Radiocarbon (¹⁴C) ages of acetogenic lipid biomarkers such as n-alkanes represent a powerful tool to track carbon-cycle turnover times in a range of environments including soils, fluvially exported sediments, and marine sediments. However, the fidelity of this approach requires that biomarker ¹⁴C ages accurately reflect the time that has passed since biosynthesis and are not complicated by issues such as isotope fractionation. Reported ¹⁴C ages are thus always corrected for mass-dependent fractionation using a ¹⁴C/¹³C mass law, b, of $2.0$. However, anomalous deviations from mass dependence could theoretically lead to biases in measured ¹⁴C ages, particularly for compounds such as acetogenic lipids that undergo large ¹³C fractionations. Here, I test this possibility by estimating kinetic and equilibrium mass laws for various processes involved in acetogenic lipid biosynthesis using simple approximations and more robust computational chemistry methods. I find that kinetic b values range from $1.890$ to $1.995$ and that equilibrium b values for several chain elongation steps range from $1.856$ to $1.880$, consistent with previous results for other chemical and biological processes. In contrast, complex reaction networks may lead to large expressed b values, but only when net $\ln ({}^{13}\alpha )\to 0$. Combined, these results imply maximum ¹⁴C age offsets due to biosynthetic fractionation of ~20 to 40 yr. Biomarker ¹⁴C ages are therefore robust to biosynthetic isotope fractionation and can be confidently interpreted to reflect carbon-cycle turnover times.

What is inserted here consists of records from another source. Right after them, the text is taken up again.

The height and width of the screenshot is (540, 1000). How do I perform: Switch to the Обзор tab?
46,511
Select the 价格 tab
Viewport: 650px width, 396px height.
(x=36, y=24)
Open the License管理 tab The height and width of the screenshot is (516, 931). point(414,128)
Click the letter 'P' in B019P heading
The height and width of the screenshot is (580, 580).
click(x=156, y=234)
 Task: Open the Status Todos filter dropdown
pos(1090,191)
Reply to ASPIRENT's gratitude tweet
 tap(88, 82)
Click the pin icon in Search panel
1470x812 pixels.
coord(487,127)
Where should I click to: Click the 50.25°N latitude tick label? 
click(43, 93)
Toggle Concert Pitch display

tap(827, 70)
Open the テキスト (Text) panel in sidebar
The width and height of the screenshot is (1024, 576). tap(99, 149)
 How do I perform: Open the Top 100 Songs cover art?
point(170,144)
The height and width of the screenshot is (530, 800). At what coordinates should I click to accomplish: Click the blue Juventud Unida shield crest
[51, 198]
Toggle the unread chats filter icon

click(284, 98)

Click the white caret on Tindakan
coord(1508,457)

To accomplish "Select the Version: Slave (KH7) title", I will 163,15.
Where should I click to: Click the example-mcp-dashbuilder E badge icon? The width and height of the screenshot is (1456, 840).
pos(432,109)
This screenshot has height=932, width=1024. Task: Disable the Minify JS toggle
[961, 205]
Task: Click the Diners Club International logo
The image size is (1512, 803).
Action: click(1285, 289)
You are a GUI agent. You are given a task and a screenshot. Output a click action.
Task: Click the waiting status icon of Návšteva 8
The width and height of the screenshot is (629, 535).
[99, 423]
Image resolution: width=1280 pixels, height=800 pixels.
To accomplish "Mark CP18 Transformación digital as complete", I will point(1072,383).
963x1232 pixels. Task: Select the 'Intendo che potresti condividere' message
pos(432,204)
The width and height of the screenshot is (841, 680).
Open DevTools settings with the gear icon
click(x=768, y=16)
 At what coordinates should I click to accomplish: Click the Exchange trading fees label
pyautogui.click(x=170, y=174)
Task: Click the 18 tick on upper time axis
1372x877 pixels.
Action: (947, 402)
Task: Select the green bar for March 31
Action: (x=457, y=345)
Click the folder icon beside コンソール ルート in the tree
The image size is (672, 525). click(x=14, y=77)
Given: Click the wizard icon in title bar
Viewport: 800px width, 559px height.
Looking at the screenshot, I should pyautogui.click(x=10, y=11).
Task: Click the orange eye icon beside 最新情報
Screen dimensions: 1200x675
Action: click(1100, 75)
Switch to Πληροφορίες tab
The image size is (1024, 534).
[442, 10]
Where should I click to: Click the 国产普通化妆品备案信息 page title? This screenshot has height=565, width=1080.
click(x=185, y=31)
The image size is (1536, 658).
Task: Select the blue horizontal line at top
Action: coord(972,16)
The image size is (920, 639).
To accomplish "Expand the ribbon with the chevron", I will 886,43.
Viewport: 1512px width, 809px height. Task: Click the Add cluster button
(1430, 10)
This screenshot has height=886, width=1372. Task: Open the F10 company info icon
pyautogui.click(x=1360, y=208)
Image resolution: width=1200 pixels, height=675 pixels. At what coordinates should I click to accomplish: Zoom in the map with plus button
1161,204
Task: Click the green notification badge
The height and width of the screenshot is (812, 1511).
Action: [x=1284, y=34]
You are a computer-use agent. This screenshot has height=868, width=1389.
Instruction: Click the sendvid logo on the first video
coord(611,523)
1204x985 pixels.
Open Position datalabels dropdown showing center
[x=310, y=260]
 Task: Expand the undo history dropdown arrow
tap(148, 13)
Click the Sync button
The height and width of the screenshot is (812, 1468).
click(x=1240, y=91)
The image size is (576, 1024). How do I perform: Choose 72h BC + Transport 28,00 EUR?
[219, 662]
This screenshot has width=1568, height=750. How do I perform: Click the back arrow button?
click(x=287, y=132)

正构烷烃等产乙酸脂质生物标志物的放射性碳 ( ¹⁴ C) 年龄代表了一种强大的工具，可以在土壤、河流输出的沉积物和海洋沉积物等一系列环境中跟踪碳循环周转时间。然而，这种方法的保真度要求生物标志物¹⁴ C 年龄准确反映自生物合成以来已经过去的时间，并且不会因同位素分馏等问题而变得复杂。报道^14名Ç年龄因此总是用于校正使用质量依赖性分馏¹⁴ C / ¹³ C质量法，b，的$2.0$. 然而，从理论上讲，质量依赖性的异常偏差可能会导致测量的¹⁴ C 年龄出现偏差，特别是对于化合物，例如经过大量¹³ C 分馏的产乙酸脂质。在这里，我通过使用简单的近似和更强大的计算化学方法估计涉及产乙酸脂质生物合成的各种过程的动力学和平衡质量定律来测试这种可能性。我发现动力学b值范围从$1.890$ 至 $1.995$并且几个链延伸步骤的平衡b值范围从$1.856$ 至 $1.880$，与之前其他化学和生物过程的结果一致。相比之下，复杂的反应网络可能会导致表达的b值很大，但只有当 net$\mathrm{输入}({}^{13}\alpha )\to 0$. 综合起来，这些结果意味着由于生物合成分馏约 20 至 40 年，最大¹⁴ C 年龄补偿。因此，生物标志物¹⁴ C 年龄对生物合成同位素分馏具有稳健性，并且可以自信地解释以反映碳循环周转时间。